Berens encourages Community Health Leaders to meet with their fellow citizens and discuss the pieces of health care that are missing in and for their communities. He believes they should then provide a citizen perspective on health care reform to policy-makers.
Below, Berens discusses his thoughts on the forum.

What an honor to be part of the Health Care Reform Summit on March 5, 2009. The gathering in the East Room of the White House brought together the key members of House and Senate leadership who will address any health care reform bill created this year. Also included were representatives from most of the key health care stakeholder groups that should have an interest in the process and outcome.

President Obama opened the summit by noting that rising health care costs now threaten the foundation of our economy. Bankruptcies, caused at least in part by the costs of health care, now occur every 30 seconds in America.

The president said that by the end of this year, the American people and their representatives must figure out how to lower costs, improve quality and improve insurance coverage. He noted the four big issues, presently identified, that participants should help find agreement on: 1) modernization of the health care system and the investments needed to do it, 2) preexisting health conditions, 3) fraud and abuse within the system and 4) the creation of a fully transparent process for all people to see and understand.

“All voices must be heard and all options must be put on the table. There can be no sacred cows. Each of us must accept that none of us will get everything we want, and no proposal for reform will be perfect. But when it comes to addressing our health care challenge, we can no longer let the perfect be the enemy of the essential,” the president said.

Obama said his goal is to enact comprehensive health reform by the end of the year.
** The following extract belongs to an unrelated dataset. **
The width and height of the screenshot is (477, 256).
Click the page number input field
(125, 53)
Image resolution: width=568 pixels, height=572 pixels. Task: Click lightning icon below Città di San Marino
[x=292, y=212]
A brief summary of the Forum includes the following:

1. The consensus today is that we must accomplish health care reform this year in spite of the political obstacles we face.
2. Insurers have agreed that changes are needed and that they will work with us.
3. AMA and business are at the table.
4. Citizens and members present want more coverage at a better cost.
5. Some want to preserve the role of employers and their workforce wellness efforts.
6. The health care system must be simplified.
7. Investments at the front end are needed as we align our incentives and push for quality.
8. What public option is needed today and how do we address the choice issues?
9. Medical malpractice and preexisting conditions must be addressed.

As I look back on the forum, my thoughts center on several big and smaller issues and two words: protection and empowerment. Explore those words in your mind and then give some thought to the following issues.

First, we really are in a revolutionary time where we seem to have some consensus points to build on for health care reform. The revolution that I see is the shift from an assembly line industrial-age model to a knowledge-age model that emphasizes connections and coordination. How to make the transition seems to be the sticking point.

Second, the discussions centered on health care, but that really meant providing health insurance for medical care. We must find a way to integrate the prevention and care models that we know work. We are being asked to find a way to cover all of us.

Third, the discussions lacked any real ideas about how to involve citizens in this reform discussion. How do you get at cost and care issues without citizen involvement in this process?

Fourth, how will an employer-based health insurance model remain viable in a globalized world that is competing like never before on price? And how will we get an integrated care model put inside our insurance structures?

Fifth, how do we get all voices, especially those from isolated rural areas of our nation, involved in this discussion?

I invite all members of the RWJF Community Health Leaders and their stakeholders to think about how to give voice to the needs of our people and their communities.